** BEGIN Excerpted text **

People, very much including those who are labor friendly, overstate the power of the AFL-CIO. The American labor movement is very much a messy coalition of a lot of different organizations with a lot of different agendas. That’s still true today, even though there are far fewer international unions than there were 50 years ago. Some are quite left, others are politically conservative. Some are dedicated to organizing the masses, others to ensuring good pay and benefits to a very few specialized workers. Some engage heavily in politics and others don’t. Some are very pro-environmental and others are anti-environmental. Whoever heads the AFL-CIO has to manage all these different groups and their outsized personalities. It’s a really difficult job. The AFL-CIO is not the labor movement. Any union can leave the federation at any time. Moreover, a union doesn’t even have to be a part of the federation. And if it’s not, it doesn’t have to pay dues to it, an incentive.

** END Excerpted text **
** BEGIN Data section **

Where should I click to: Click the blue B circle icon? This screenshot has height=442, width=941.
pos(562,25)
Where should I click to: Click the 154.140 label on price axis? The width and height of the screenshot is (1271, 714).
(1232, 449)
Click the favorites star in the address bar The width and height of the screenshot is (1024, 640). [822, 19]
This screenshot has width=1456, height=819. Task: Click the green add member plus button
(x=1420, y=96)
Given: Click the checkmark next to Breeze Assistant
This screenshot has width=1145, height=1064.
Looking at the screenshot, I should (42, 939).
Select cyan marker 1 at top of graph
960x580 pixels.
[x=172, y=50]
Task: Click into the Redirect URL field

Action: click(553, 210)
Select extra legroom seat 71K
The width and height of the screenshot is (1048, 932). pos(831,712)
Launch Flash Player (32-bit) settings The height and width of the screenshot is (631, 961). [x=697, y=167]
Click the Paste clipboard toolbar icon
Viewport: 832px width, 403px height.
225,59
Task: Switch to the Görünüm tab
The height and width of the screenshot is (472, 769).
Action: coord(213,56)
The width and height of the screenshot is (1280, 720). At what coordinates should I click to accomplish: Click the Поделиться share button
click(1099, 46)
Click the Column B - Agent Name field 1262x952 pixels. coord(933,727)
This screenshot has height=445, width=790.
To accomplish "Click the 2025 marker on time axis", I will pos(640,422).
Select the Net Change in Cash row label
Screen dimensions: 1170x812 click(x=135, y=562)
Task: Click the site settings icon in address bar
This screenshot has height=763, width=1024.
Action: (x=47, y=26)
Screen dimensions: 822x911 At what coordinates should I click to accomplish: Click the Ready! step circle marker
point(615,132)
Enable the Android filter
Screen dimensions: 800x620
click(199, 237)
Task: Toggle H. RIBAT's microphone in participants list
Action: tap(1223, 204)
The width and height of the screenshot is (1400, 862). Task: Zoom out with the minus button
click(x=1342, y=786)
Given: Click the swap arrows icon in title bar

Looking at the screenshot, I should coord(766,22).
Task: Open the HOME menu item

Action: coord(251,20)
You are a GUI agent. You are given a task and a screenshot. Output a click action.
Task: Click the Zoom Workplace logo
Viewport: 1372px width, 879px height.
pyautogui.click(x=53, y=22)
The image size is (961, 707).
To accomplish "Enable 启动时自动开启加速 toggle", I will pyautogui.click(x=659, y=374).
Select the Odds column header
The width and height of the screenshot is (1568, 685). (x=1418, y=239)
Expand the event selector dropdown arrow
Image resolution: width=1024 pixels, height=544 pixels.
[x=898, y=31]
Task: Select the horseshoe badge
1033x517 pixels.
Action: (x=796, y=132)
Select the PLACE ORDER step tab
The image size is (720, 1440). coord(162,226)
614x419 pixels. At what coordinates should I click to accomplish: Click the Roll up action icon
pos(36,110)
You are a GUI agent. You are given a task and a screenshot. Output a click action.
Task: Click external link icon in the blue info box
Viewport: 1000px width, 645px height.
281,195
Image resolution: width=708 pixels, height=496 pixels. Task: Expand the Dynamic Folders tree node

** END Data section **

* _Set problem_
Reproduce the passage on the AFL-CIO word for word. These rows have no connection to the passage on the AFL-CIO.

* _Response to this exercise_
People, very much including those who are labor friendly, overstate the power of the AFL-CIO. The American labor movement is very much a messy coalition of a lot of different organizations with a lot of different agendas. That’s still true today, even though there are far fewer international unions than there were 50 years ago. Some are quite left, others are politically conservative. Some are dedicated to organizing the masses, others to ensuring good pay and benefits to a very few specialized workers. Some engage heavily in politics and others don’t. Some are very pro-environmental and others are anti-environmental. Whoever heads the AFL-CIO has to manage all these different groups and their outsized personalities. It’s a really difficult job. The AFL-CIO is not the labor movement. Any union can leave the federation at any time. Moreover, a union doesn’t even have to be a part of the federation. And if it’s not, it doesn’t have to pay dues to it, an incentive.